For a full analysis of the budget visit the Washington Leap site to access agency summaries, the budget bill, and agency detail reports.
Joint Transportation Committee (JTC) Studies
$235,0000 is appropriated to the JTC to study rail safety governance best practices and recommendations for the implementation of these best practices.
$250,000 is appropriated to the JTC to conduct a study on the feasibility of a private auto ferry between Washington State and British Columbia.
Surface Transportation Program federal fund swap
Unfortunately, again, the final transportation budget did not include a Surface Transportation federal fund swap program that WSACE has been advocating for since before 2015. As we move into the interim, WSACE will reevaluate our strategy to determine how best to move forward with this request.
Fish Barrier Removal
The final capital budget includes a proviso directing the Brian Abbott Fish Barrier Removal Board to develop a comprehensive statewide culvert remediation plan that works in conjunction with the state approach to fully satisfy the fish barrier removal injunction mandate.
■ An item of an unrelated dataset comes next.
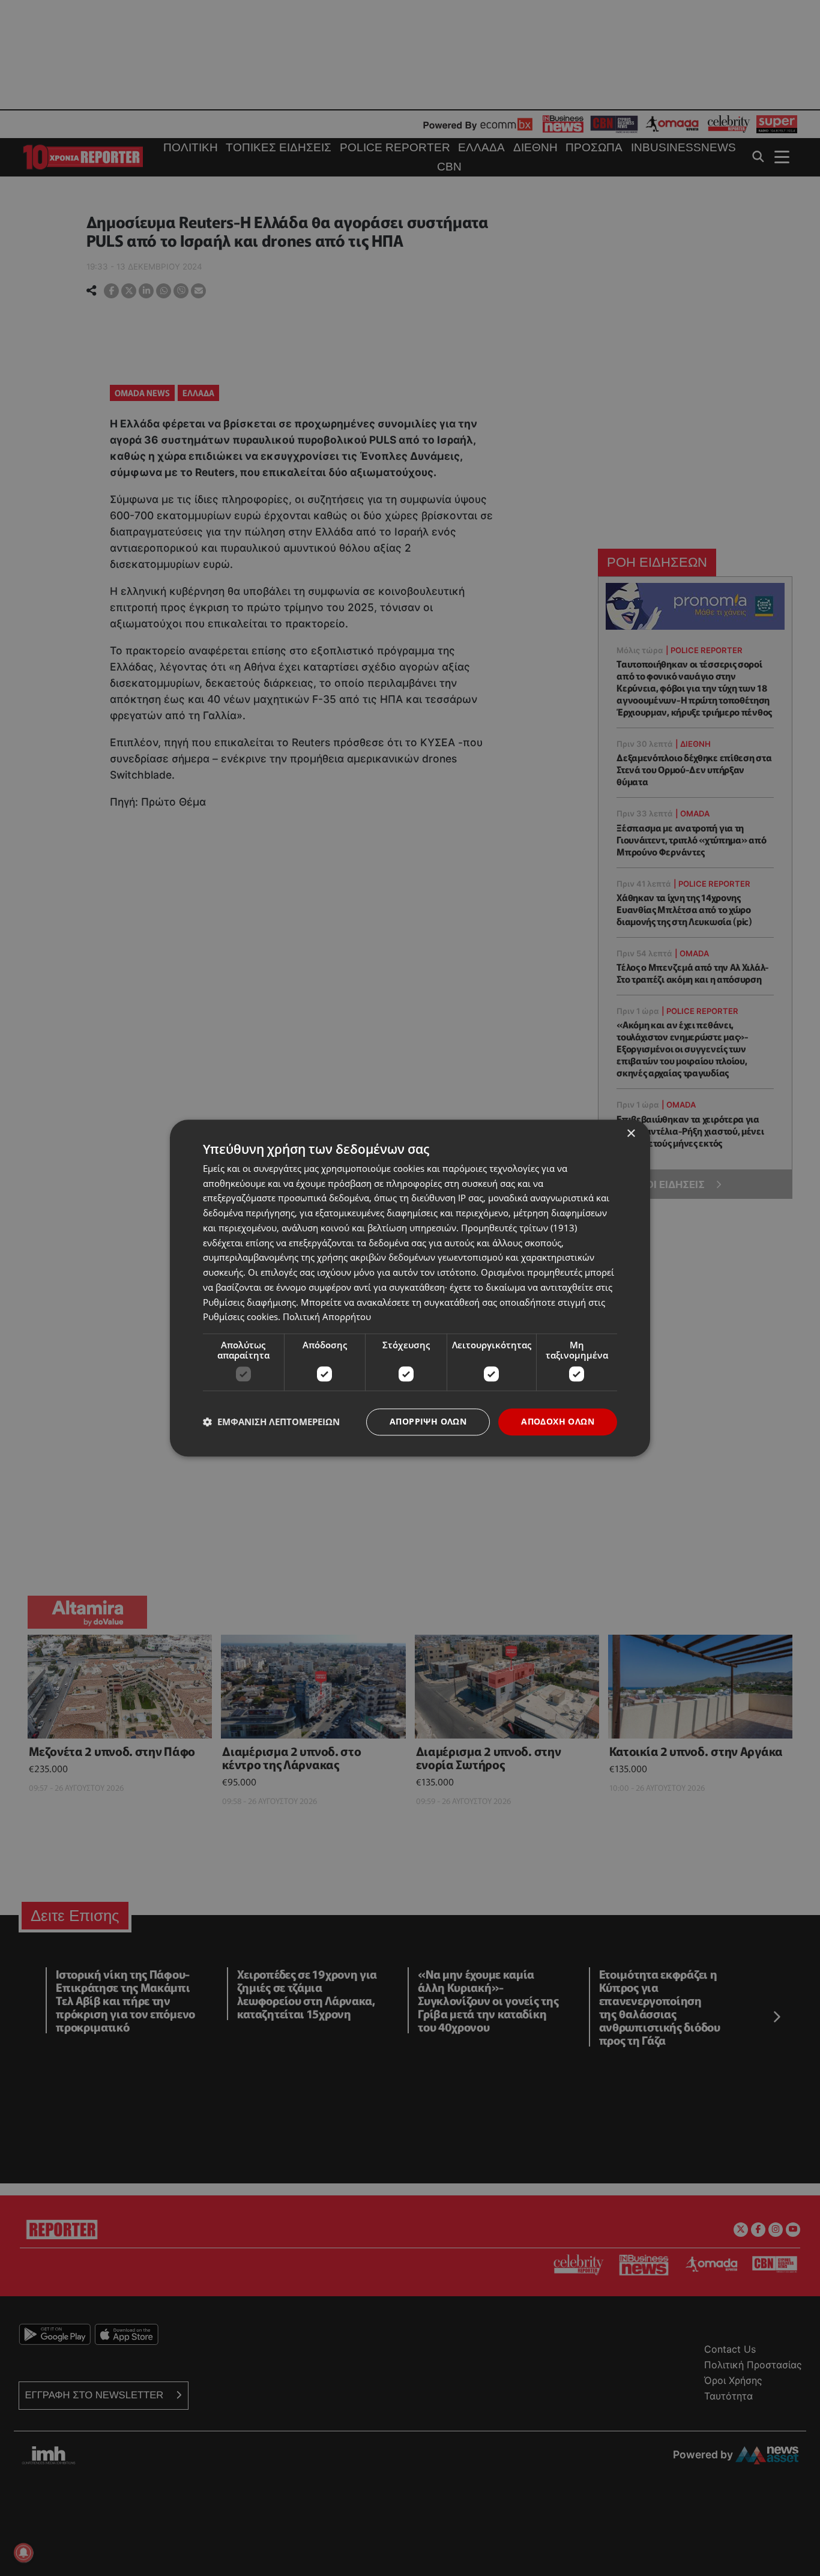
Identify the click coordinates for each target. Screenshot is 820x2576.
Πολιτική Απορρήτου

The comprehensive plan must be consistent with the principles and requirements of the injunction and must achieve coordinated investment strategy goals of permanent injunction compliance. The Fish Barrier Removal Board shall work and consult with tribes to develop this watershed approach.
This proviso is a big win for local governments who have been advocating for a watershed, statewide approach to the culvert issue. While no funding is associated with the proviso, our hope is this direction will help lay the groundwork for a more comprehensive approach to addressing fish blocking culverts.
Final Bill Analysis
Very few of the bills reported on throughout the session made it over the finish line. In fact, none of the bills WSAC and/or WSACE had concerns with passed this session. However, there are a few bills that are worth noting:
ESHB 2676, Rep. Shelly Kloba (D-Kirkland), concerns the regulation of the testing of autonomous vehicles (AVs). The bill requires that entities testing AVs hold liability insurance and requires them to work closely with WSDOT in the testing process. This bill comes out of recommendations from the Transportation Commission’s Autonomous Vehicle workgroup of which WSACE’s Eric Pierson (Chelan) and Todd O’Brien (Adams) are members of. This bill is on its way to the Governor’s desk.
HB 2850/SB 6519: Rep. Debra Lekanoff (D-Bow)/Sen. John McCoy (D-Tulalip), concerned the protection of archaeological and cultural sites by state and local governments and all recipients of state funding. These bills would have required any “groundbreaking” public work that involved state funding to first be reviewed by the Department of Archaeology and Historic Preservation and any interested federally recognized tribe to determine whether the project would have a potential impact on archaeological and cultural sites. We had a lot of questions and concerns surrounding the feasibility of these bills. Both bills died, but we have been told that the Governor is considering issuing an executive order during the interim related to this issue. We are in close conversations with his staff on these efforts and will work to ensure county voices are at the table.
ESB 5457, Sen. Karen Keiser (D-Des Moines), requires prime contractors to name subcontractors for the work of structural steel installation and rebar installation on public works construction projects expected to cost over $1 million, within 48 hours after the published bid submittal time. In its original form WSAC had significant concerns with the underlying bill, however, as amended we are neutral. This bill is on its way to the Governor’s desk.